Last weekend we bought her a doll at a neighborhood yardsale-- she's been grabbing other children's dolls at the park (and being unwilling to give them back), so we figured we should. Despite the stereotype of a girl having a doll, we didn't push this in the slightest. We got it because it was obvious that Emelia wanted one. Emelia named her doll Ogga -- Kathy and I disagree on how it should be spelled, but since I'm the one with the blog, I'm putting it in writing first. ;) Ogga has some purple marker on the side of her face (though after Kathy's ministrations, it's not as severe as when we bought it), but as one might expect, this isn't a problem to Emelia -- she absolutely adores Ogga.

Emelia is fascinated with water, and constantly asks us for some just so she can play with it. We have a metal sugar bowl with two handles that she asks us to put water in -- sometimes she drinks during the course of playing with it, and sometimes it ends in a mess.
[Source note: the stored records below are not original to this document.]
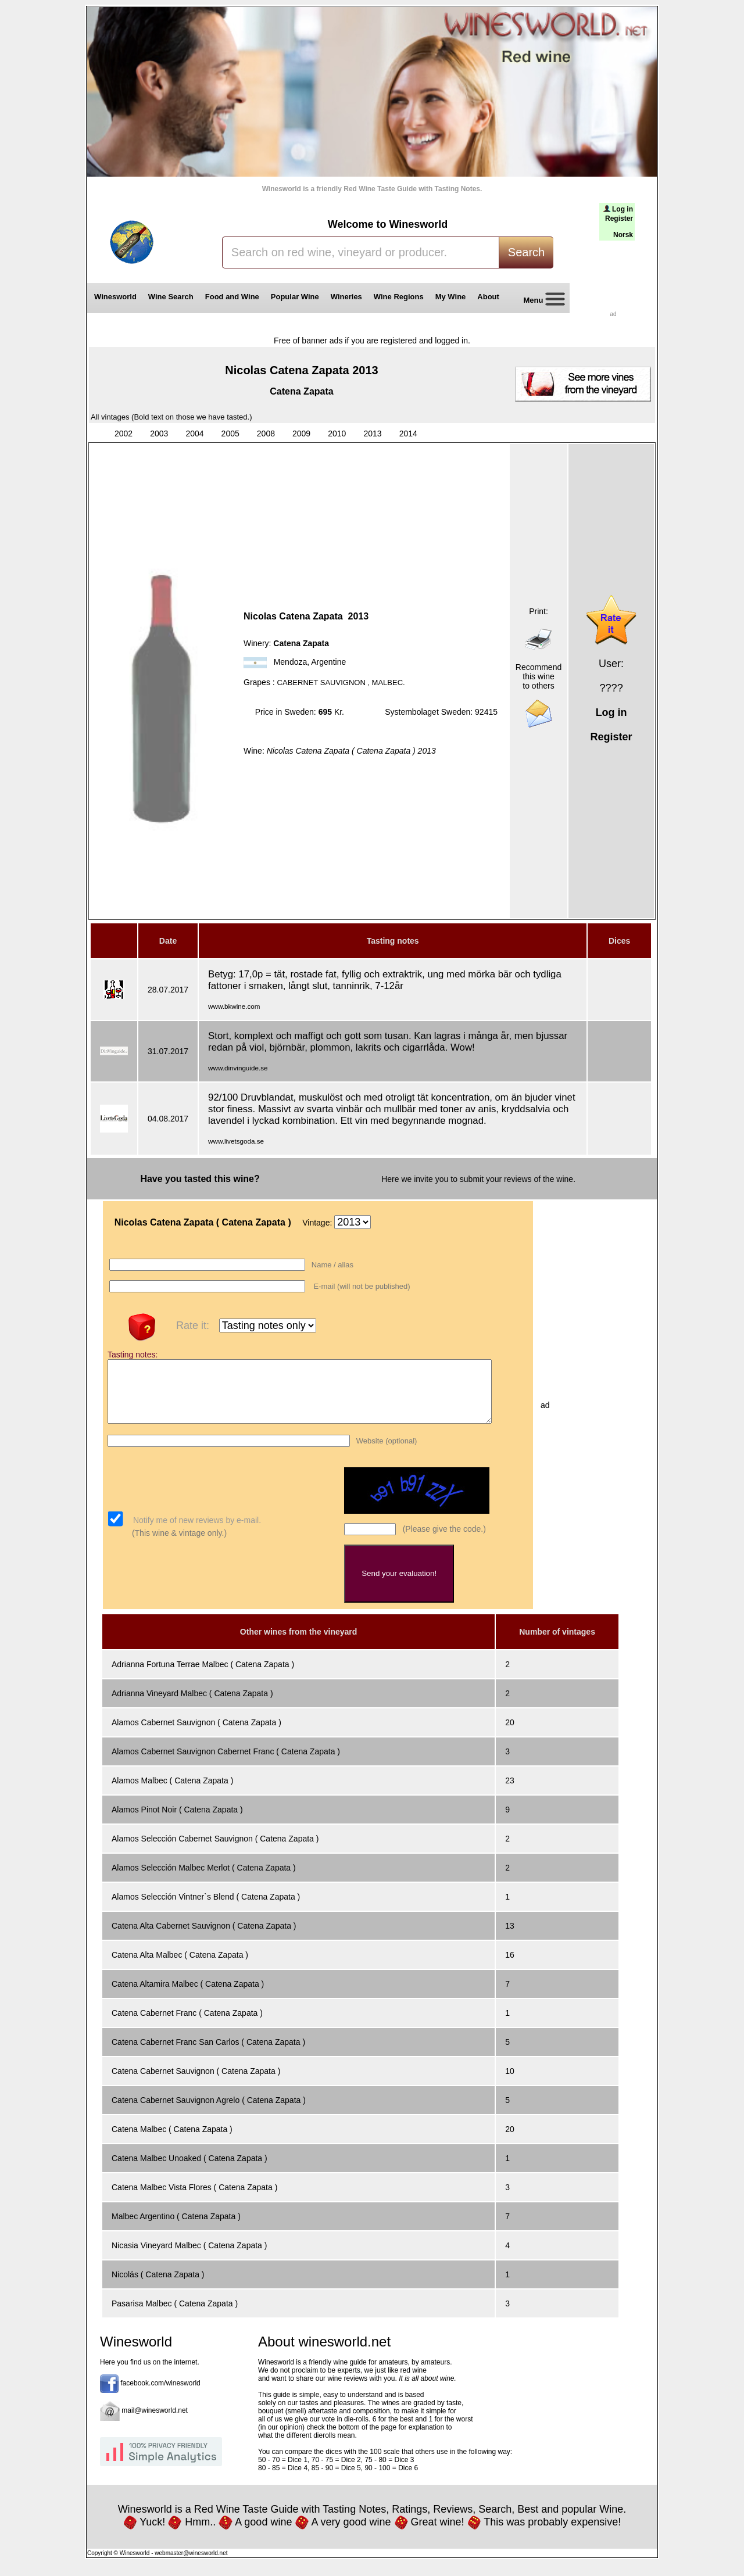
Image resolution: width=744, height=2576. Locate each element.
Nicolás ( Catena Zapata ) (158, 2286)
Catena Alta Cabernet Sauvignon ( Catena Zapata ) (204, 1938)
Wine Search (171, 296)
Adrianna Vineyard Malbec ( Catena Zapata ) (192, 1705)
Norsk (623, 235)
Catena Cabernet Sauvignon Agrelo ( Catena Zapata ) (209, 2112)
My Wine (450, 296)
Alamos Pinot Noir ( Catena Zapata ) (177, 1821)
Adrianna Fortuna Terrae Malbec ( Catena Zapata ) (203, 1676)
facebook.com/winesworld (160, 2395)
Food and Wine (232, 296)
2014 (408, 433)
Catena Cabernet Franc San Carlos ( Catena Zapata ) (208, 2054)
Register (619, 218)
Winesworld (115, 296)
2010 (337, 433)
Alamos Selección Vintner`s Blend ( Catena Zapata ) (206, 1909)
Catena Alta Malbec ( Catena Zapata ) (180, 1967)
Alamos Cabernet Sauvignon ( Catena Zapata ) (196, 1734)
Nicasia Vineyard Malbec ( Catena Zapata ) (189, 2257)
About (490, 296)
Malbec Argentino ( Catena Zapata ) (176, 2228)
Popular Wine (295, 296)
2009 (301, 433)
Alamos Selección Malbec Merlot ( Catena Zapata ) (204, 1879)
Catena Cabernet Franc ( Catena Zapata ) (187, 2025)
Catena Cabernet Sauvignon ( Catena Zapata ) (196, 2083)
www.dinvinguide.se (237, 1068)
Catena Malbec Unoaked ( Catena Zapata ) (189, 2170)
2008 (266, 433)
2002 (124, 433)
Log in (622, 209)
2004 (194, 433)
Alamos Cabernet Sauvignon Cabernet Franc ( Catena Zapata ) (226, 1763)
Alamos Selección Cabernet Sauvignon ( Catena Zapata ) (215, 1850)
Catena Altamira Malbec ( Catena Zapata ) (188, 1996)
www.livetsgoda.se (236, 1141)
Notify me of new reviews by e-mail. (196, 1532)
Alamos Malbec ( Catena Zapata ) (172, 1792)
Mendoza (290, 662)
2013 (372, 433)
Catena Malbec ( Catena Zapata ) (172, 2141)
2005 (230, 433)
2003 (159, 433)
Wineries (346, 296)
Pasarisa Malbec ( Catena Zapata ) (175, 2315)
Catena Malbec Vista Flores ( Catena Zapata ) (194, 2199)
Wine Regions (399, 296)
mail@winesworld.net (154, 2423)
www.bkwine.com (234, 1006)
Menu (540, 300)
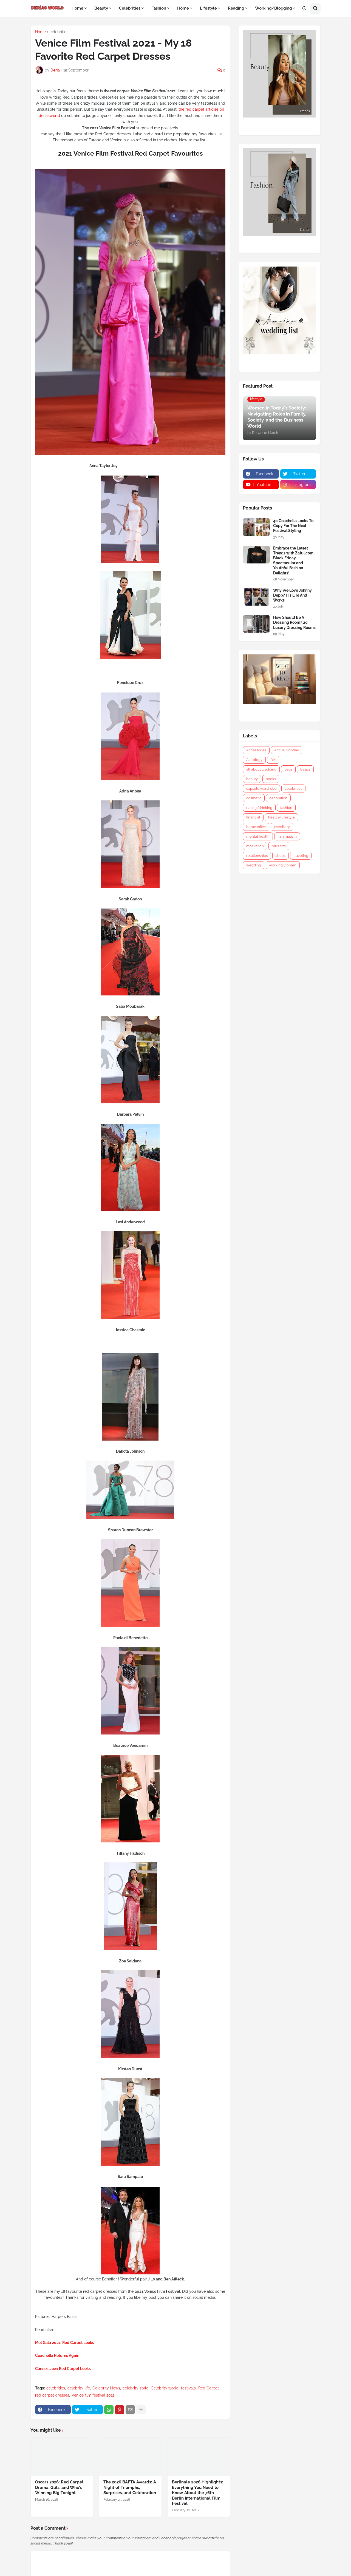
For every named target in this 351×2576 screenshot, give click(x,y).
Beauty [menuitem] (101, 8)
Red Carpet (208, 2388)
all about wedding (261, 769)
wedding (253, 865)
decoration (278, 798)
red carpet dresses (52, 2395)
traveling (300, 856)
But even then, it's only water. She also really enjoys drawing, whether on her magnetic board or with markers on a white board at her little table.

Of course, despite our best efforts, she's not always fun. She often will cry as soon as she doesn't get her way. The crying has an instantaneous "off" switch too, so that she'll stop all at once if something else gets her attention (or if we're foolish enough to give into a demand/request that we had already said no to). In fact, she's much more likely to cry over not getting her way than she is when she falls -- she's a tough little cookie. She continues to test us, intentionally or otherwise -- she's been taking off her clothes, and her diaper, when she's in her crib. She hasn't done it in about a week, so we hope she's past this stage (we haven't entirely relied on her to be done with it-- Kathy bought onesies that we put Emelia in when she goes to bed, and so far she's hasn't taken one of those off (but we're sure that's only temporary)). Still, on the balance there are a lot more laughs and smiles than there are groans and instances of "Here, you take her!"

She certainly has enriched our lives.